0X000006EB

Fixing RPC_S_FP_OVERFLOW (0x000006EB) on Windows Server

Server & Cloud Intermediate 👁 0 views 📅 May 26, 2026

This error pops up when an RPC call tries to pass or return a value that can't be represented as a floating-point number. The culprit is almost always an overflow from a calculation going sideways.

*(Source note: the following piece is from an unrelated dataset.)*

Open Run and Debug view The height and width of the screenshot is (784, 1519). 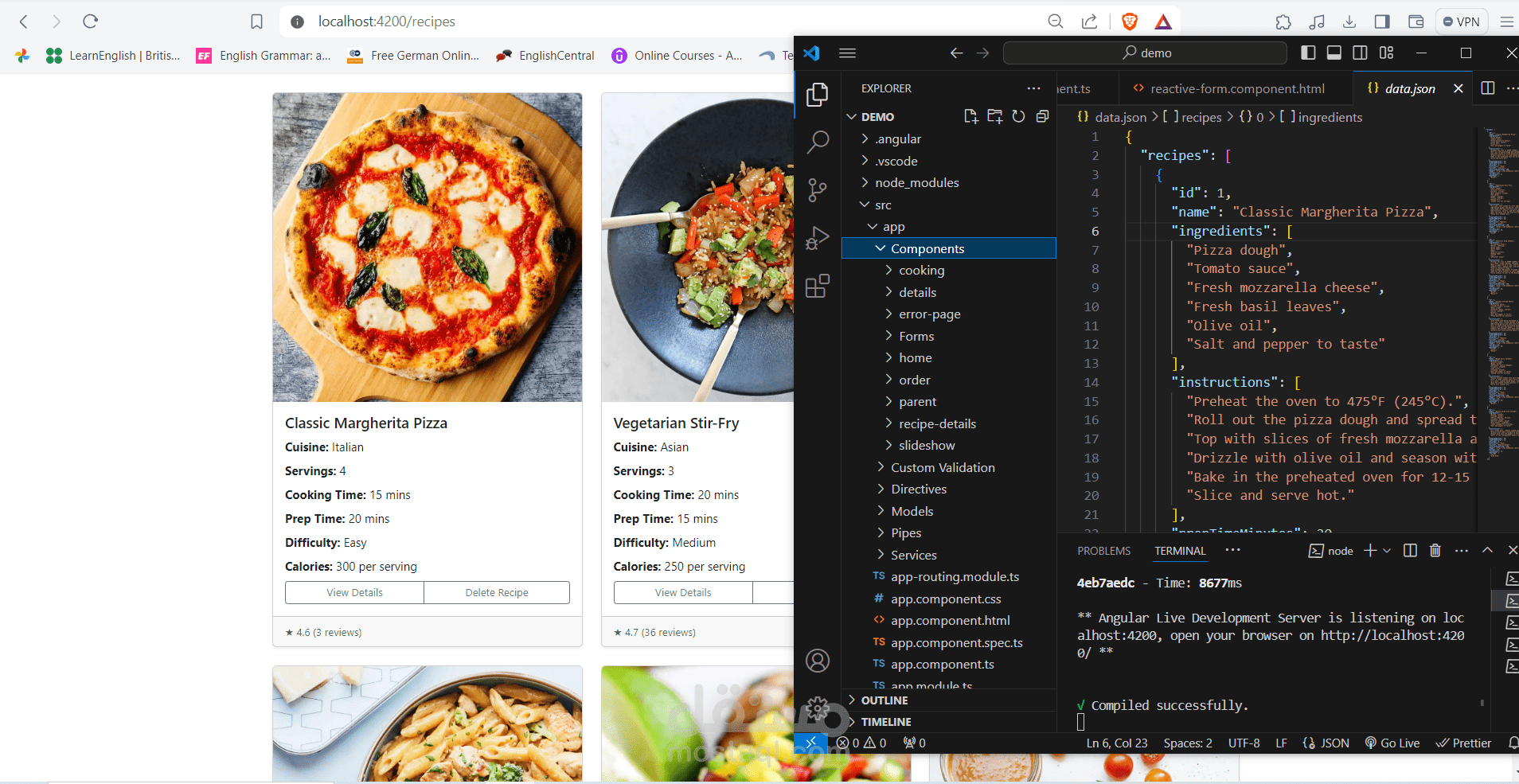[817, 238]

When You'll See This Error

You're on a Windows Server 2019 or 2022 machine — could be a file server or a domain controller. You try to copy a file from a network share, or maybe you're running a script that calls a remote procedure. Then you get hit with: RPC_S_FP_OVERFLOW (0x000006EB) - A floating-point overflow occurred at the RPC server. It's not random — I've seen this most often when the RPC server tries to serialize a value that's too large or too small for a float, like NaN or Infinity. Common trigger: a corrupted Excel spreadsheet on a DFS share, or a custom app that returns a huge number.

What's Actually Happening

The RPC protocol uses a binary format (NDR — Network Data Representation) to marshal data between client and server. When one side passes a floating-point value — a float or double — it gets converted to the other side's byte order. If that value is +Inf, -Inf, or NaN, the NDR engine can't serialize it. The server catches the overflow and throws this error back to the client. No overflow mask in the FPU control word will save you here — it's a protocol-level check.

The Fix

Skip the obvious stuff like restarting the RPC service — that rarely helps because the issue is the data, not the service. Here's what works:

  1. Isolate the caller. Find out which application or process triggered the RPC call. Check the Application event log for Event ID 1000 or 1001 pointing to a specific executable. If it's a file copy, note the source file.
  2. Remove the corrupted data. If it's a file, open it on the server directly. For an Excel file, open it in safe mode (excel.exe /safe) and look for cells with #DIV/0!, #VALUE!, or #NUM! errors. Clear them or replace with valid numbers.
  3. Set the FPU control word (if you control the code). If this is a custom app, add this call at startup to mask floating-point exceptions:
    #include <float.h>
    _controlfp_s(NULL, _MCW_EM, _MCW_EM);
    // For C#:
    // System.Runtime.InteropServices.MemoryFailPoint(1); // no, just catch the exception
    // Actually, in .NET, use: AppContext.SetSwitch("Switch.System.Runtime.Serialization.DisableFloatingPointException", true);
  4. Adjust registry for RPC overflow handling. On the server, open regedit and go to HKEY_LOCAL_MACHINE\SOFTWARE\Microsoft\Rpc. Create a DWORD EnableFPExceptions and set it to 0. This tells the RPC runtime to swallow floating-point overflows and just return 0 instead of an error. Reboot after.
  5. Update or patch the problematic app. If it's a third-party tool, check with the vendor. I've seen this in old builds of Backup Exec and Symantec Endpoint Protection — update to the latest version.

If It Still Fails

You tried the registry fix and it still errors? Then the overflow is happening before the RPC call — maybe in the client-side code. Run Process Monitor (procmon.exe) and filter on RPC and the error code. Look for the exact function call and the arguments. Often you'll see a NaN value in a custom RPC data structure. The real fix might be in the client app's code — add a check for Double.IsNaN() or Double.IsInfinity() before sending the value.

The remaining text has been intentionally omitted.